Acupuncture is safe and effective for PAR. Common treatment method includes acupuncture, moxibustion,cupping, acupoint plaster, acupoint injection, acupoint embedding and combination of acupuncture and medication[16]. Frequently chosen acupoints include Yingxiang (LI 20), Yintang (GV 29), Sibai (ST 2), Hegu(LI 4), Fengchi (GB 20), Fengfu (GB 16) and Zusanli(ST 36)[17-18]. Our study took meridian-point acupuncture as the treatment approach. Yingxiang(LI 20), Sibai (ST 2), Shangxing (GV 23) and Yintang(GV 20) locate on face and have the function of dispersing head wind and clear orifices. Zusanli (ST 36)is used for supplementing ‘earth’ to generate ‘metal’.Hegu (LI 4) is used to treat facial problems and can be used to open nasal cavity and facilitate lung qi. The long duration will cause kidney deficiency, and Taixi (KI 3) is the Yuan-Primary point of the Kidney Meridian. It can consolidate the root and propel the evil. Patients in the control group received non-meridian-point shallow-penetrating treatment.
The results have shown acupuncture had a good therapeutic effect for PAR, while non-meridian-point shallow-penetration also had certain effect, but less effective than the former treatment. Some research showed non-meridian-point stimulation also had some effects[19-21]. We suspect such effect might relate to the theory of cutaneous regions, while its mechanism requires further investigation.
Conflict of Interest
The authors declared that there was no potential conflict of interest in this article.
Acknowledgments
This work was supported by Project of Shanghai Municipal Commission of Health and Family Planning (上海市卫生和计划生育委员会项目, No.

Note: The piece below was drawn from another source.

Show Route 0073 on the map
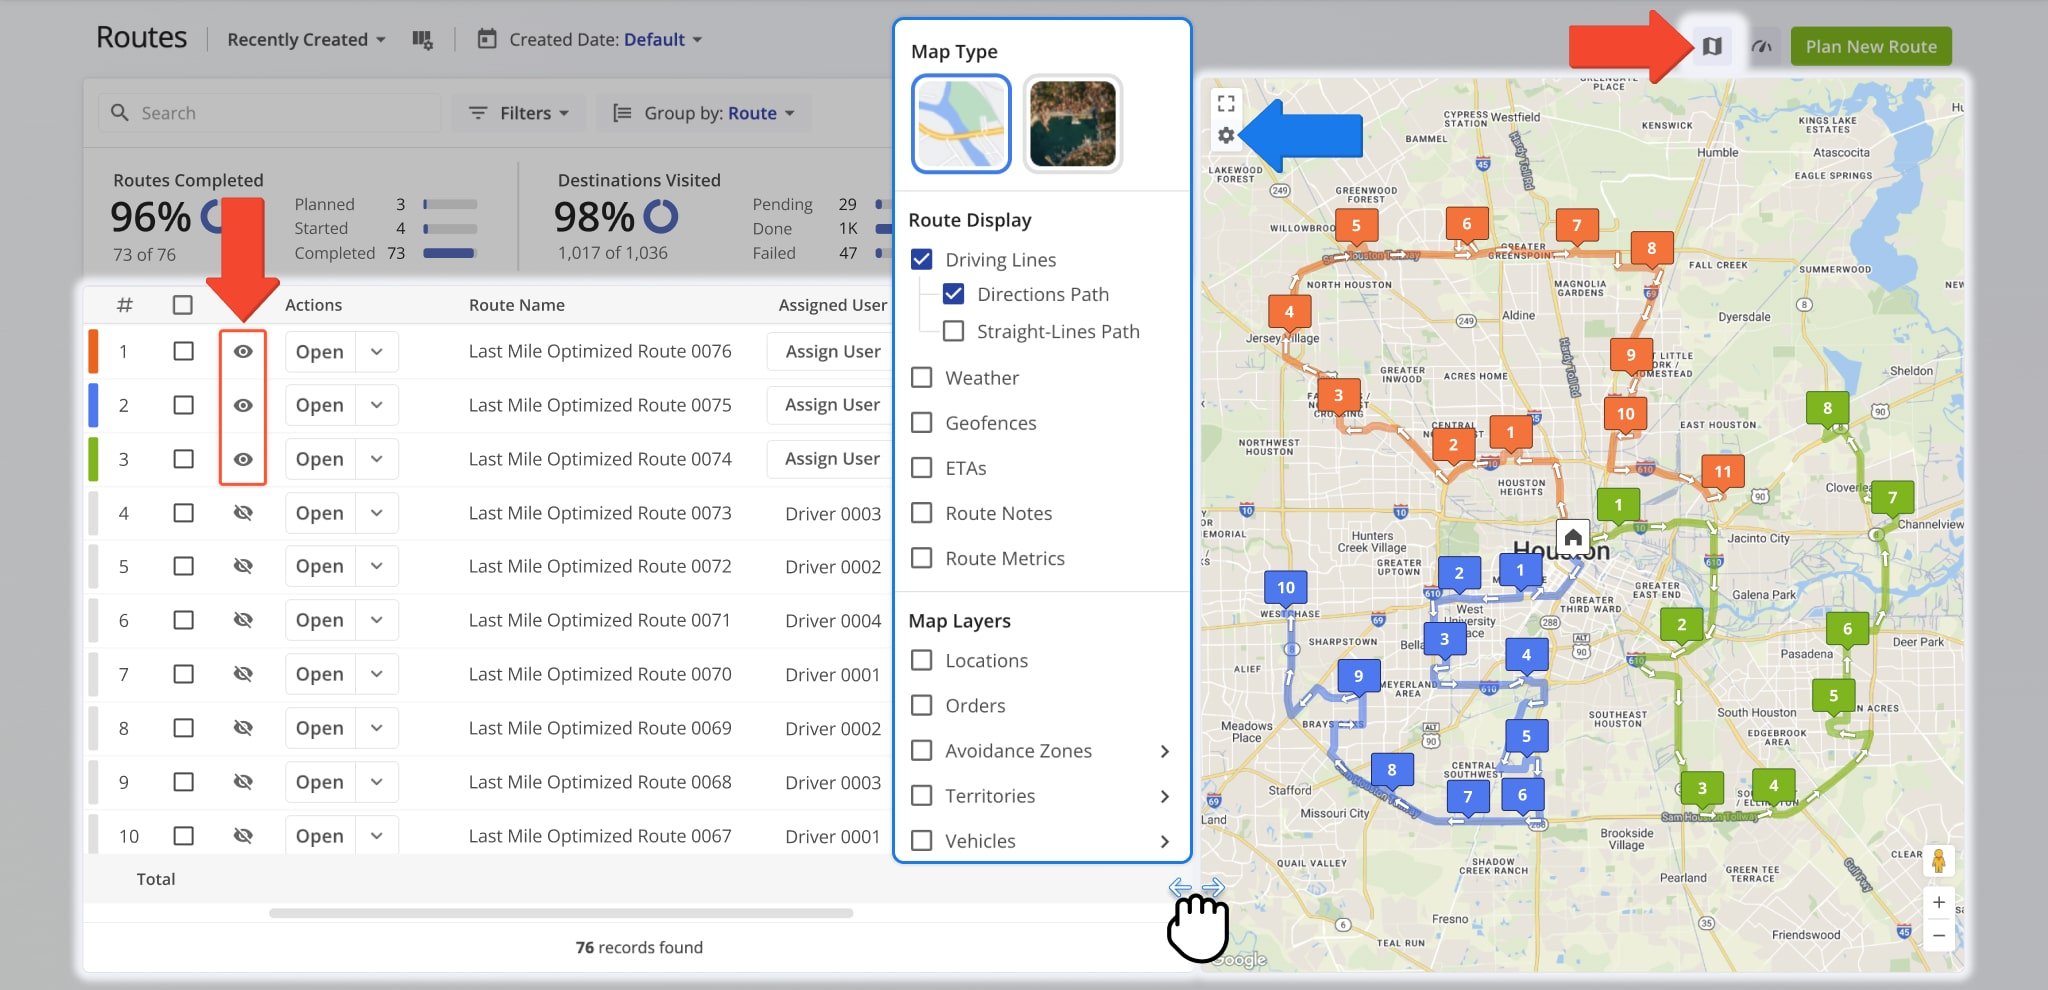click(x=243, y=513)
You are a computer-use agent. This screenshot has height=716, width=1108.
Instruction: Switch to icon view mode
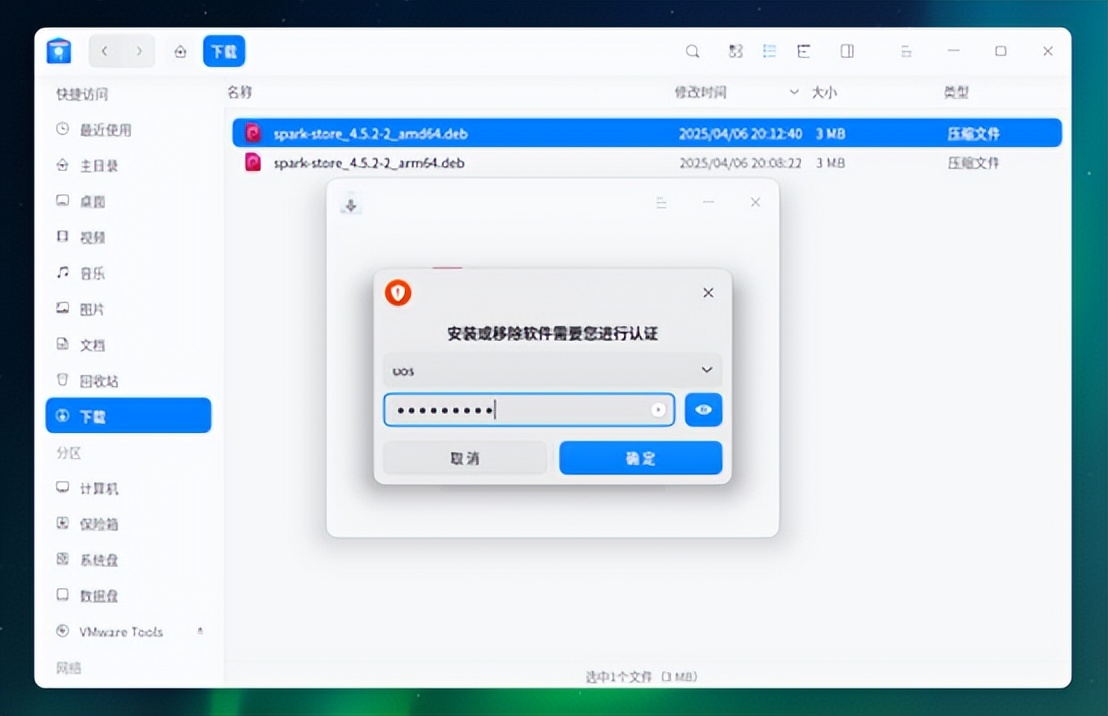tap(736, 50)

CC-3-3051);Guidance Project of Traditional Chinese Medicine of Shanghai Science and Technology Committee (上海市科学技术委员会科研计划中医引导类项目, No.17401932200); Projects of Shanghai Science and Technology Committee (上海市科学技术委员会项目,No.14401933100, No.16401934000).
Statement of Informed Consent
Ⅰnformed consent was obtained from all individual participants or their relatives in this study.